- **Instructions for the task**
Output exactly the span of lines beginning with the one that holds "Webmaster (258, 2448)" and ending with the last line of the data below.

- **Data excerpts**
———

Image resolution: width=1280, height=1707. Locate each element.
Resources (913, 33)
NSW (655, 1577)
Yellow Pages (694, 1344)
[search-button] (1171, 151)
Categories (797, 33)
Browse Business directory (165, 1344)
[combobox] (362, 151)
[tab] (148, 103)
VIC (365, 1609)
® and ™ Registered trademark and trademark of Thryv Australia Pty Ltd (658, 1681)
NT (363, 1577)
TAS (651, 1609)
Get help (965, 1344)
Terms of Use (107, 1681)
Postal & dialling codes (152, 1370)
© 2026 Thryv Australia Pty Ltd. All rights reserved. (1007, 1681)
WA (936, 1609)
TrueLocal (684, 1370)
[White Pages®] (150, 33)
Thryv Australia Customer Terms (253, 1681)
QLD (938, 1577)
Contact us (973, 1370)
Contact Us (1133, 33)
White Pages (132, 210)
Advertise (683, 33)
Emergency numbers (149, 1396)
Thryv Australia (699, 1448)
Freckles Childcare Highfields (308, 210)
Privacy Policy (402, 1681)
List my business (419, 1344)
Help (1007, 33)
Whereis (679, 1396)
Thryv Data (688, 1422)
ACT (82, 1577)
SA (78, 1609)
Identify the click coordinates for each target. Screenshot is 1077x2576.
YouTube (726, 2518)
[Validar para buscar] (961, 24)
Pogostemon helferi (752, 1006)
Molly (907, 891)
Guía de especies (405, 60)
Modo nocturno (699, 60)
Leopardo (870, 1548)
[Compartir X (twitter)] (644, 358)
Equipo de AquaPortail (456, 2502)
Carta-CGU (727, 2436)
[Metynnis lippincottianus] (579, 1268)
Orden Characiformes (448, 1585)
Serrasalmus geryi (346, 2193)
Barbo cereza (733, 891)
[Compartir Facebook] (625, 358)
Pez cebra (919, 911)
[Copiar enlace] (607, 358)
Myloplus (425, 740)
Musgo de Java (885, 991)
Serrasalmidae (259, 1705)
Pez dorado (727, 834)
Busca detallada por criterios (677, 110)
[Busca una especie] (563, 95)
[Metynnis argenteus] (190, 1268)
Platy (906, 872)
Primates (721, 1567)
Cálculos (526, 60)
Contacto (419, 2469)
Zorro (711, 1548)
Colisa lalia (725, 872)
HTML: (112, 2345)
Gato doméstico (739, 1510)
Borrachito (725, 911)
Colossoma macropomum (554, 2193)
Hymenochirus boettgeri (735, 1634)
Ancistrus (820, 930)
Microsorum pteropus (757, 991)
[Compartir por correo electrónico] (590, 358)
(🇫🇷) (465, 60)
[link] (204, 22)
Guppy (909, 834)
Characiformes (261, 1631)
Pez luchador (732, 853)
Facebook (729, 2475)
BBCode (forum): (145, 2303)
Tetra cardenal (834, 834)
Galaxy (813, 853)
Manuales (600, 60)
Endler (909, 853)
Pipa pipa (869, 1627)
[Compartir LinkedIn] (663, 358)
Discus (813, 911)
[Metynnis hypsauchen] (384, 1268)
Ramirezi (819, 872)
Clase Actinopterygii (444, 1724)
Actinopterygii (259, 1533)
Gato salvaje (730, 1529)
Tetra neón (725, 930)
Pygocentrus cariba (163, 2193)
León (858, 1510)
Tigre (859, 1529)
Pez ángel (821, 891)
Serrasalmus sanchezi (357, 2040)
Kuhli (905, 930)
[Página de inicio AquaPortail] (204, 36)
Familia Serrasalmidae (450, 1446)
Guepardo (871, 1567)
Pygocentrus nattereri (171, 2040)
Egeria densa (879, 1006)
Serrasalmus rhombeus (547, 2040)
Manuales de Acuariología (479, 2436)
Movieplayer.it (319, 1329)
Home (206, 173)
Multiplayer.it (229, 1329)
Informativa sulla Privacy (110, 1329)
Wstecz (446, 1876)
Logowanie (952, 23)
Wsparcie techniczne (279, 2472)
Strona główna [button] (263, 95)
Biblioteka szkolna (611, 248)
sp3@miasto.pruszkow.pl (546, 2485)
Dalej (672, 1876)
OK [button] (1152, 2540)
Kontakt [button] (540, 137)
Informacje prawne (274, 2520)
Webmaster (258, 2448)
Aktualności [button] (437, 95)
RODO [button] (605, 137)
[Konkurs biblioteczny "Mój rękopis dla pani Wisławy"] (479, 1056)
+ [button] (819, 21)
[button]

———

- **Task result**
Webmaster (258, 2448)
Aktualności [button] (437, 95)
RODO [button] (605, 137)
[Konkurs biblioteczny "Mój rękopis dla pani Wisławy"] (479, 1056)
+ [button] (819, 21)
[button]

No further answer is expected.